There is one surprising way fans have affected the series though. The creator of the blog Fuckyeahshingekicosplays explains, “The author, Isayama, said that he changed the ending of the story because he didn’t want to upset so many fans.” Perhaps he figured fans had experienced enough morbidity, as supposedly the original ending included the deaths of many popular characters.
With the first season of the show completed, Cupofteaandspirt feels that some of the fandom’s momentum has slowed. “Overall I do think that the hype has definitely died down, and that a lot of people are waiting for the second season to air. Just thinking about it makes me realize that when it does air the wave will be HUGE once again, if not bigger!”
But this blogger also has a plea for the fandom: “The fandom is cool, and I hope we can keep going and get excited for the second season!

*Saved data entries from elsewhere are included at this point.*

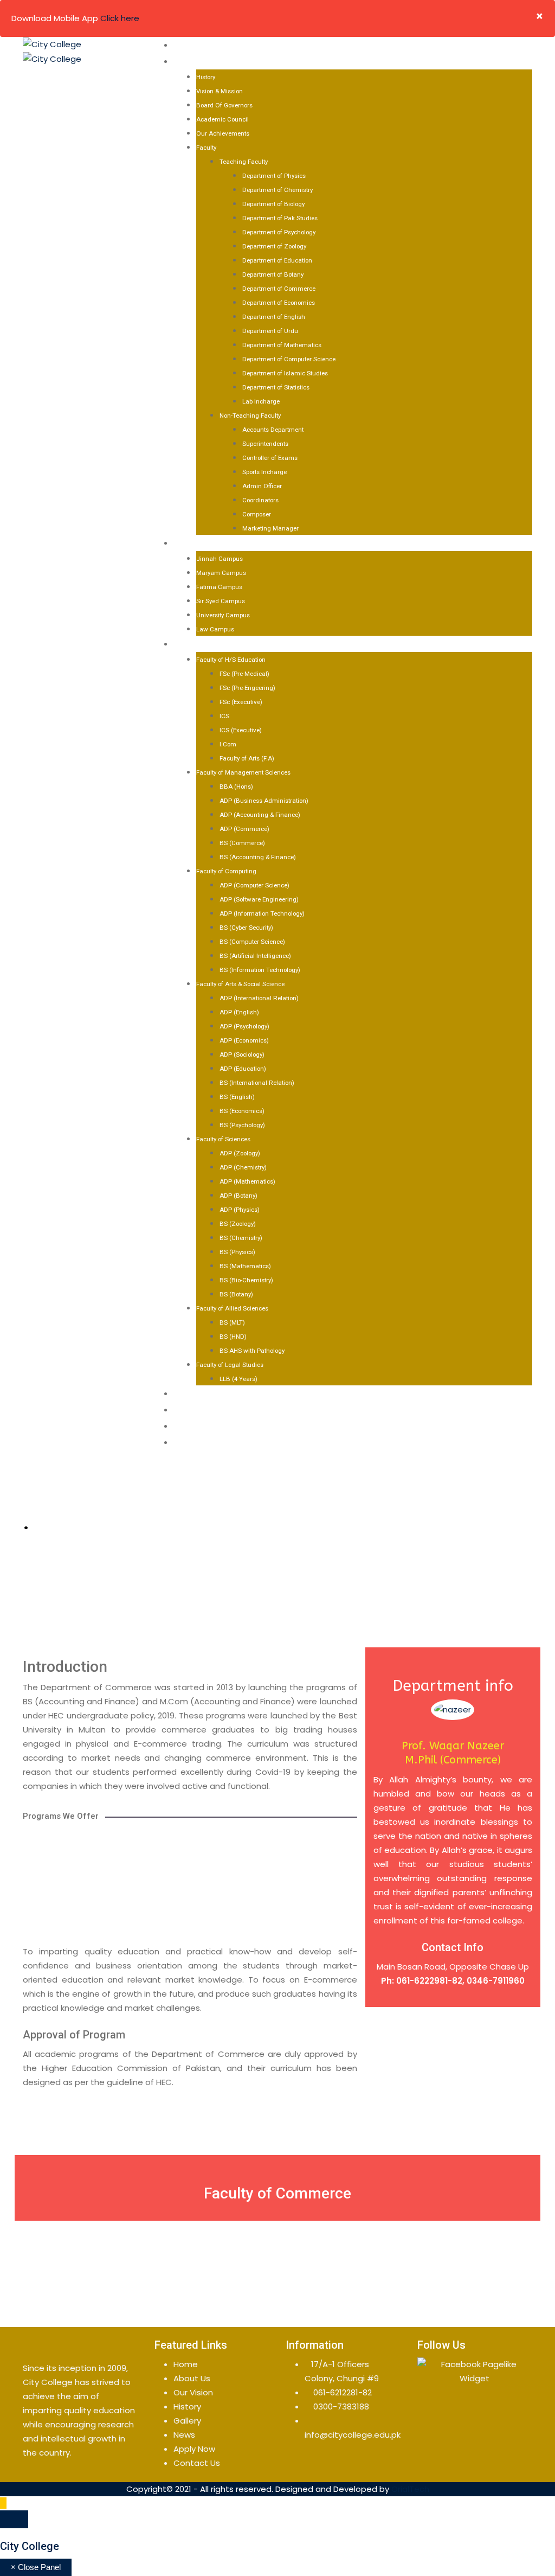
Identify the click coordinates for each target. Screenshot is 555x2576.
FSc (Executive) (241, 702)
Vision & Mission (219, 91)
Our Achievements (222, 133)
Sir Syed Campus (220, 601)
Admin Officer (262, 486)
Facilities (193, 1393)
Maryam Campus (221, 573)
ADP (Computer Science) (254, 885)
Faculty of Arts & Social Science (240, 984)
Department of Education (277, 260)
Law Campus (215, 629)
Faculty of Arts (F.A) (247, 758)
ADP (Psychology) (244, 1026)
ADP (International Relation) (259, 998)
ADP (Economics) (244, 1040)
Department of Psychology (278, 232)
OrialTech (410, 2489)
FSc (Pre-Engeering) (247, 688)
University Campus (223, 615)
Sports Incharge (264, 472)
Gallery (189, 1409)
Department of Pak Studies (280, 218)
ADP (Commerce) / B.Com (102, 1856)
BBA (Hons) (236, 786)
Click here (119, 18)
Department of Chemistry (277, 190)
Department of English (273, 317)
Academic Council (222, 119)
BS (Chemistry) (241, 1238)
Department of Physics (274, 176)
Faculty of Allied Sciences (232, 1308)
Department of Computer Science (288, 359)
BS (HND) (233, 1336)
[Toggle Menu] (14, 2519)
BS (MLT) (232, 1322)
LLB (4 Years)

The message I would like to send though, is for everyone in the fandom to respect those who are patiently waiting for the anime, and try to minimize spoilers (E.G. by tagging the content) and just be mindful of that. It’s what I’d like to see that I don’t see as often as I’d like!”
Attack on Titan won’t return in animated form until sometime in 2015. Until then fans will have to feed their cravings through the continuing manga, video games, details from the live-action movie, and of course, their awesome fan creations.